Remove user from root group
Somehow I managed to add user Tom to root group in Ubuntu, in order to avoid using sudo everytime (bad decision). Now I want to remove it and I can't.
I've tried using
usermod -G {groups} Tom
My /etc/sudoers file is the following:
Defaults env_reset
root ALL=(ALL) ALL
%sudo ALL=(ALL) ALL
%admin ALL=(ALL) ALL
Specifing all groups but root and no changes are made. Any idea? Thanks
Edit: this answer has been heavily edited since the original version. The original was spread over a couple of updates, so this hopefully represents those collected into a logical summary)
short version: Looking at the output you provided, I don't think you have put Tom in the root group, I think you have changed the root users primary group to Tom.
Long Version:
The output that you provided was actually the user and group information for the root user, rather than the Tom user, however it is very useful as it exposes a problem for your system;
# id
uid=0(root) gid=1001(Tom)
grupos=0(root),1001(Tom),1002(subversion),117(nagios),1004(reweb)
This output indicates that there is a problem here which is that you have changed the root users primary group to Tom which is likely not what you had in mind uid=0(root) gid=1001(Tom); <--- this is bad. and is probably what is causing problems.
The consequence of this is that there might be loads of files around owned by group Tom like so, and these would appear in places like /var/log
rw------- 1 root Tom 332203 Feb 24 21:17 messages
This is because root creates many files for services running as root, and will create new files with the root user primary group which is now Tom.

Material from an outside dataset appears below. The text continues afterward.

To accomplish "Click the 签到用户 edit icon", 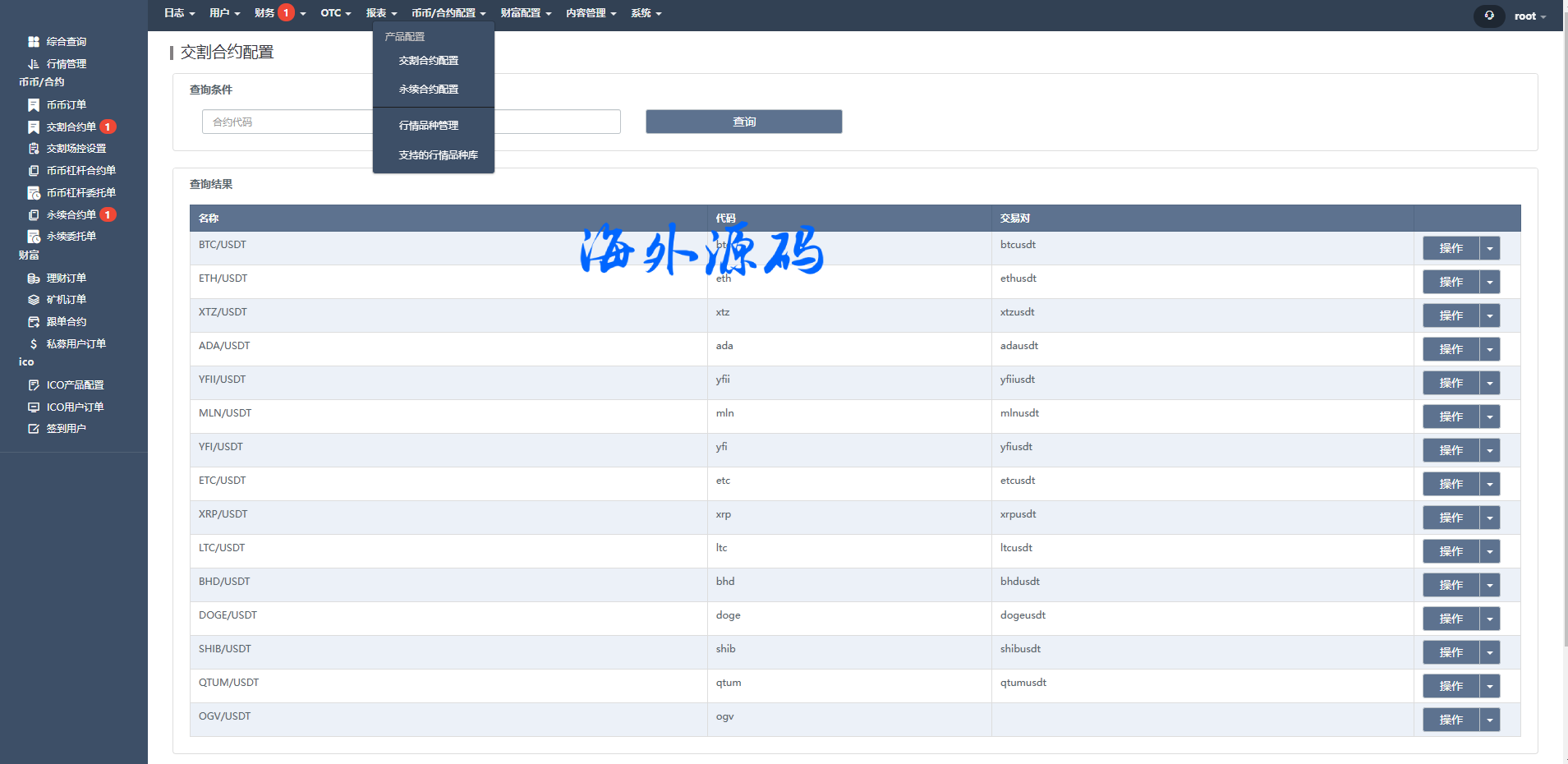I will point(34,429).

You can fix the root primary group problem with the following command;
# usermod -g root root
However this primary group problem might have had some odd effects such as leaving files everywhere in surprising places with group Tom because any files created by root will have Tom group permission.
Fixing permissions on files created with the Tom group is pretty easy if you can find them
Because of the root primary group problem mentioned above, you should fix these permissions by constructing a find / -group Tom type command to see where those files exist.
# find / -group Tom
/var/somepath/somefile.txtx
/var/somepath/somefile.txtx2
and fix those files up with something like;
chown :root /var/somepath/somefile.txtx2
if you don't care about resetting the Tom user files to root when they are outside the /home/Tom directory then you can just blast all the messed up group permissions back to root like so;
find / \( -type d -regex "/home/Tom" -prune \) -o -group Tom -print -exec chown :root {} \;
but I would look that command up before running it, in case it blatts your system....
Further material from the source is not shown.